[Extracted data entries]
::::::::
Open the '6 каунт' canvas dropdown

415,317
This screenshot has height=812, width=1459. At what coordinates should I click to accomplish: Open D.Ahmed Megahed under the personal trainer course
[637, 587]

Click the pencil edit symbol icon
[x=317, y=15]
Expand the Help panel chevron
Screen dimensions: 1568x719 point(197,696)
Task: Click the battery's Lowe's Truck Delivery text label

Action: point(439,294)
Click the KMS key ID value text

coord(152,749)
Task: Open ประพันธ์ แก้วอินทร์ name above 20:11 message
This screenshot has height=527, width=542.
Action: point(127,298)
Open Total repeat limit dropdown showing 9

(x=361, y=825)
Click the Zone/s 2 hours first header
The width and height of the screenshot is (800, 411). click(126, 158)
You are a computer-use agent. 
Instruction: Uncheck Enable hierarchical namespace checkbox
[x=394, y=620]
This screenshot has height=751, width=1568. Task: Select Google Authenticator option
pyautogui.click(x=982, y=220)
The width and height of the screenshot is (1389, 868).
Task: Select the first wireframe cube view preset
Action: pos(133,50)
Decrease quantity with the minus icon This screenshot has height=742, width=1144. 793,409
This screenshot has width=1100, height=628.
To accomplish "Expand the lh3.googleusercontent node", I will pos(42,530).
::::::::
Work instructions
Repeat the data exactly. Omit nothing.

Output for this exercise
Open the '6 каунт' canvas dropdown

415,317
This screenshot has height=812, width=1459. At what coordinates should I click to accomplish: Open D.Ahmed Megahed under the personal trainer course
[637, 587]

Click the pencil edit symbol icon
[x=317, y=15]
Expand the Help panel chevron
Screen dimensions: 1568x719 point(197,696)
Task: Click the battery's Lowe's Truck Delivery text label

Action: point(439,294)
Click the KMS key ID value text

coord(152,749)
Task: Open ประพันธ์ แก้วอินทร์ name above 20:11 message
This screenshot has height=527, width=542.
Action: point(127,298)
Open Total repeat limit dropdown showing 9

(x=361, y=825)
Click the Zone/s 2 hours first header
The width and height of the screenshot is (800, 411). click(126, 158)
You are a computer-use agent. 
Instruction: Uncheck Enable hierarchical namespace checkbox
[x=394, y=620]
This screenshot has height=751, width=1568. Task: Select Google Authenticator option
pyautogui.click(x=982, y=220)
The width and height of the screenshot is (1389, 868).
Task: Select the first wireframe cube view preset
Action: pos(133,50)
Decrease quantity with the minus icon This screenshot has height=742, width=1144. 793,409
This screenshot has width=1100, height=628.
To accomplish "Expand the lh3.googleusercontent node", I will pos(42,530).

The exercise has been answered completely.